Our research also investigated the structural features of organic thermoelectric materials, with crystal sizes ranging from nanometers to micrometers. The specific arrangement of these crystals has a considerable impact on the electrical conductivity. In semicrystalline conductive polymers, the electronic band structure can be tuned through macromolecular engineering and further refined via adequate structuring into highly ordered crystalline regions (Prunet et al., 2021). This refinement process, known as secondary doping, significantly enhances the electronic properties of polymers, highlighting the influence of structural control on the performance of organic thermoelectric materials.

Increased crystallinity facilitates smoother charge transport, thus improving electrical conductivity. The treatment of a conductive polymer film with solvents, whether in a liquid or vapor form, alters its morphology without affecting the doping level (Prunet et al., 2021; Kirchmeyer and Reuter, 2005). At a microscale, the bonding interactions between molecules and polymers may result in varied modes of electrical charge transport within each crystal. Techniques such as mechanical stretching and the use of specific solvents can optimize molecular alignment, which may enhance bonding and facilitate electrical charge transport. A notable molecular-level phenomenon is 'π–π stacking,’ wherein strong intermolecular bonds are formed. Stacking plays a crucial role in the introduction and movement of electrical charges between molecules, which is critical for the functionality of these materials (Zhang et al., 2010; Russ et al., 2016; Song and Cai, 2017; Lee et al., 2020).

Table 2 lists the thermoelectric properties of different Te composites synthesized in various forms. Remarkably, the PF of the as-prepared Ag-Te NWs/PEDOT:PSS composite, recorded at 260 μW/mK2, surpasses that of previously reported systems (Meng et al., 2019). Note that the configurations detailed in Table 2 are based on randomly arranged composites. In contrast to the materials listed in the table, the present study focuses on aligned configurations, allowing the mor precise control of the properties of the synthesized materials. This result not only underscores the higher electrical conductivity of the as-prepared composite than that of other Te variants but also highlights the potential contribution of our synthesized materials toward further advances in thermoelectric technology.

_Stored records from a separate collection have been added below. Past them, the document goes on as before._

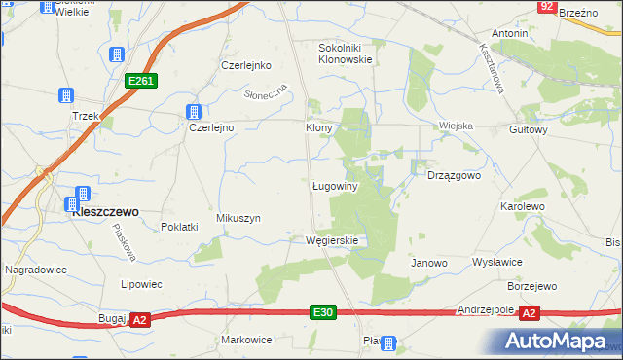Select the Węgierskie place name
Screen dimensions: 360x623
click(x=332, y=240)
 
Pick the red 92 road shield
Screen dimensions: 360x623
click(x=547, y=7)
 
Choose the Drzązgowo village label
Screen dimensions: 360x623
click(x=455, y=176)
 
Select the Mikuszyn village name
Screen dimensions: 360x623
click(x=238, y=219)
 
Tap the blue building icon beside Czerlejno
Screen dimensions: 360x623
click(x=195, y=112)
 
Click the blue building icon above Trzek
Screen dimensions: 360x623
click(x=67, y=96)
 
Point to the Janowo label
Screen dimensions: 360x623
click(x=428, y=263)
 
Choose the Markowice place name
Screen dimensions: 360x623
click(x=245, y=341)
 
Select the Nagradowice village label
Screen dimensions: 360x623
click(x=34, y=269)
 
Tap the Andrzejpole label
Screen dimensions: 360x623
click(x=485, y=310)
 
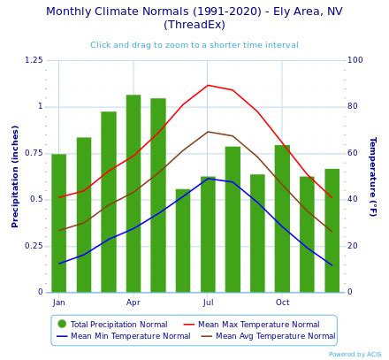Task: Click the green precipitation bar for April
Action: [133, 194]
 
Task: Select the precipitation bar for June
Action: [183, 241]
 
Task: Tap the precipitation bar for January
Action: [59, 223]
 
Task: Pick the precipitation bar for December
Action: [332, 231]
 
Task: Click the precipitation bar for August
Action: [233, 219]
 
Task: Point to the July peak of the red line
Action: [208, 85]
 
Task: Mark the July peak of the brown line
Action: [208, 132]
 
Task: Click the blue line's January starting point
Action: [59, 264]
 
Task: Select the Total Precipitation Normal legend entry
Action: [113, 325]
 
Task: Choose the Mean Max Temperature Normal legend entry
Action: [251, 325]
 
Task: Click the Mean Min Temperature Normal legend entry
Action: [123, 336]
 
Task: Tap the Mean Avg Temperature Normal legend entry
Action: [268, 336]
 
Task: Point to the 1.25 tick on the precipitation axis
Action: [34, 60]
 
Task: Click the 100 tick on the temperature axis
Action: [355, 60]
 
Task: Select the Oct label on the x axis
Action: [282, 303]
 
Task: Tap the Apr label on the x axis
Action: [133, 303]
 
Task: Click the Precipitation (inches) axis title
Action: [15, 177]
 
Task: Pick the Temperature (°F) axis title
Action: [373, 177]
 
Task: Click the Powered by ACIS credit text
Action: [355, 354]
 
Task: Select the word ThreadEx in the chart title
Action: [194, 24]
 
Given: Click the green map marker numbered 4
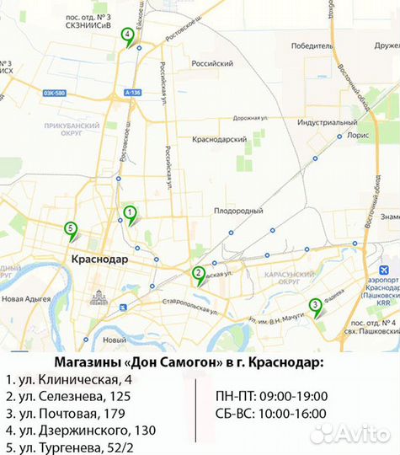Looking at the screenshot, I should (127, 35).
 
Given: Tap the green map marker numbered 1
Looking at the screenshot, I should (130, 213).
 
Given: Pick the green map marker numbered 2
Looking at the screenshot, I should (198, 273).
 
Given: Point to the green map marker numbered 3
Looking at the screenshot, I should (315, 306).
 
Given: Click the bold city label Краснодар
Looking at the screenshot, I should (100, 260).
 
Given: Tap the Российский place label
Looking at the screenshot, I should (212, 63).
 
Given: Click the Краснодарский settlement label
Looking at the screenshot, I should (219, 139).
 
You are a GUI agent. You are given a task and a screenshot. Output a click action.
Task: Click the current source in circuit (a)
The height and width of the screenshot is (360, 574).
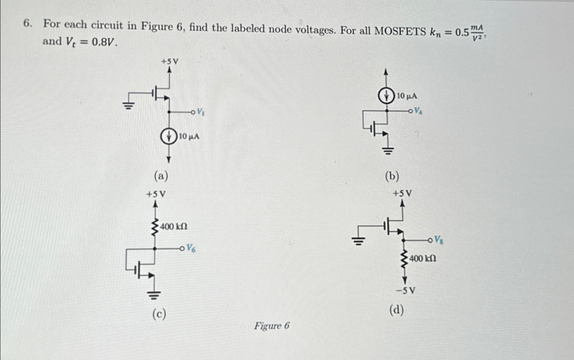point(168,137)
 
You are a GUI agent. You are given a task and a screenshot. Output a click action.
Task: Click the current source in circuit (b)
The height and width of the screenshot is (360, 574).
point(387,96)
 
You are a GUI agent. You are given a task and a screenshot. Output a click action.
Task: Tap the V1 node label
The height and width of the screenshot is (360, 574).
point(200,112)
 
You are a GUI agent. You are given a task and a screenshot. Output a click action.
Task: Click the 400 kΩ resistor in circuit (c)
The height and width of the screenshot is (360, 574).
point(155,227)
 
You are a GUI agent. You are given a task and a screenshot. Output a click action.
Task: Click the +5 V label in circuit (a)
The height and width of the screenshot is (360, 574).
point(170,62)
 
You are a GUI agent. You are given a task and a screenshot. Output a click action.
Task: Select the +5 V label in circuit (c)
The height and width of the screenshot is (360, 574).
point(155,194)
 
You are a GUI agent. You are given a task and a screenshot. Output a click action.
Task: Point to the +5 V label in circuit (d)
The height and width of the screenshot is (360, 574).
point(402,193)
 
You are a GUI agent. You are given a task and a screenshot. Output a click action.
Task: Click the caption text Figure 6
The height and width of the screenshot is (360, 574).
point(272,326)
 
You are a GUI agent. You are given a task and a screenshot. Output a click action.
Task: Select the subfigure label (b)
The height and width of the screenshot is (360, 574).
point(392,176)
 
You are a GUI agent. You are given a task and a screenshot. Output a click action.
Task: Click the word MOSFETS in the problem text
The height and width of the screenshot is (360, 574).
point(401,32)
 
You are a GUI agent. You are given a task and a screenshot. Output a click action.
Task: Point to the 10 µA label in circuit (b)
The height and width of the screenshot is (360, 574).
point(406,96)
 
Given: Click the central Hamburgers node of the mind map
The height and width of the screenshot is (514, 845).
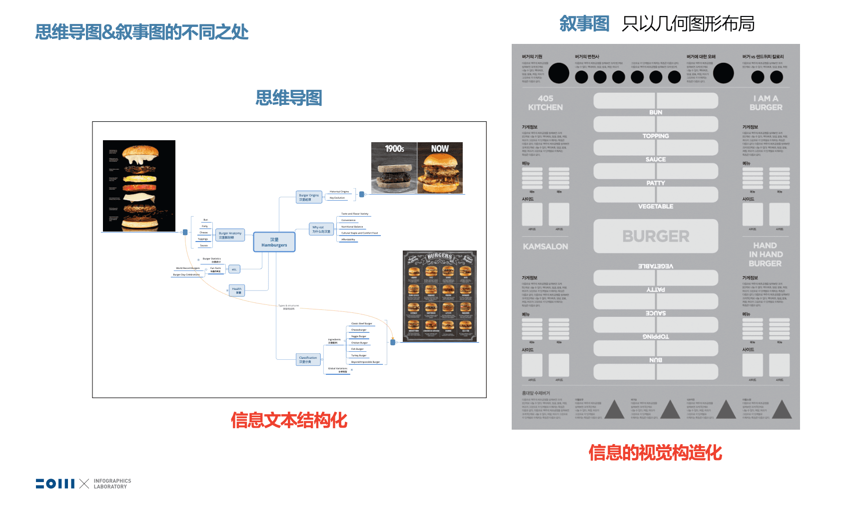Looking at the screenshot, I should (x=274, y=242).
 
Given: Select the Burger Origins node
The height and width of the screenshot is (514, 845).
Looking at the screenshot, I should (x=309, y=197).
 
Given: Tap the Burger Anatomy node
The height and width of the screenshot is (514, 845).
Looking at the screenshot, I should (x=230, y=235).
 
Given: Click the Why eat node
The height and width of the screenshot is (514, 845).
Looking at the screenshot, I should (x=321, y=229).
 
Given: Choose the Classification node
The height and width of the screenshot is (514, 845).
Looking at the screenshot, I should (x=308, y=359).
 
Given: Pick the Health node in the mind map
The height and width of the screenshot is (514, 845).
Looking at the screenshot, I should (x=237, y=290).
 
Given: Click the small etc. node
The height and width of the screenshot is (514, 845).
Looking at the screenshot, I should (x=234, y=269).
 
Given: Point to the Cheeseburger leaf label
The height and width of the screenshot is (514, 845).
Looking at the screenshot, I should (x=359, y=330).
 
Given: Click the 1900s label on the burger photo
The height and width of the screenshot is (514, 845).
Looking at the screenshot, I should (x=394, y=149).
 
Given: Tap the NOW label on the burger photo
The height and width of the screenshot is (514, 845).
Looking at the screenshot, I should (x=440, y=149).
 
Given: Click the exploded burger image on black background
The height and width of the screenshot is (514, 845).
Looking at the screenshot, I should (x=139, y=186).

In this study, an organic–inorganic composite thermoelectric material, Ag-Te NWs/PEDOT:PSS, was synthesized using aligned NWs. Through the topotactic reaction, high electrical conductivity was imparted to the composite by doping high-electrical-conductivity Ag to Te NWs, and a composite with the desired ratio was formed through a relatively simple experiment. In addition, a thermoelectric material with high PF was fabricated by increasing the electrical conductivity, which was achieved through the application of a conductive polymer to an inorganic material with a high Seebeck coefficient. Ag-Te NWs/PEDOT:PSS was doped to synthesize a composite with high thermoelectric performance because of the existence of high-energy carriers formed by the energy filtering effect. The optimized Ag-Te NWs/PEDOT:PSS composite exhibited an electrical conductivity of 463 S/cm, a Seebeck coefficient of 69.5 μV/K, and a PF of 260 μW/mK² at 300 K. This PF value was higher than that of Te NWs/PEDOT:PSS (70.9 μW/mK²) by a factor of 3.6 (Yee et al., 2013); this increase was attributed to the synergistic effect of the two components. The fabrication of hybrid thermoelectric materials using aligned NWs presents a significant advancement in energy conversion technology. With enhanced conductivity and Seebeck coefficient, these materials hold promise for applications in waste heat recovery systems, portable electronics, and automotive exhaust systems, offering efficient conversion of heat to electricity. This research paves the way for more sustainable energy solutions by improving the performance of thermoelectric devices, contributing to the mitigation of climate change and the transition toward greener energy sources.